On Monday, it’s time to go home, but they’ve lost their wristband, taken it off, or they’ve lost their tent! Imagine being the person on the gate on Monday morning, when everyone is tired, trying to help these people. It could end up with a bad taste in everyone’s mouth. A better route would be to encourage people with strong messaging and communications before the event – not by penalising them onsite.
- Don’t forget to include everyone in your waste plan
There is no point in creating a really lovely waste management plan, with recycling points (and hopefully compost bins too) all across the site for the audience to use, only to have no facilities in the backstage areas. Staff, suppliers and performers make your event happen too! All humans create waste at events as they go about their daily business. So, if you’ve got ambitious plans to reach great recycling rates and keep as much as you can out of landfill (and I hope you do), then don’t have your staff putting everything into one bag in the production office!

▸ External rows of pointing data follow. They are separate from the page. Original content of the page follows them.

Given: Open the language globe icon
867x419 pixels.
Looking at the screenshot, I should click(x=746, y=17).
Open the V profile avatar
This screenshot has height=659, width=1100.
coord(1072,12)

Top Tip: The waste handler
It’s really important to create a strong working relationship with whoever handles your waste. Have regular meetings, ensure you understand their infrastructure and that they understand what you are trying to do. Check if they have recycling and composting facilities and that if you do manage to get good separation onsite, that this will follow through to waste processing. Ask them for reports after your event – if your results are good, you’ll want to let everyone know about it! Your waste handler is the ace in the deck in all of this, so make sure that they are your friend.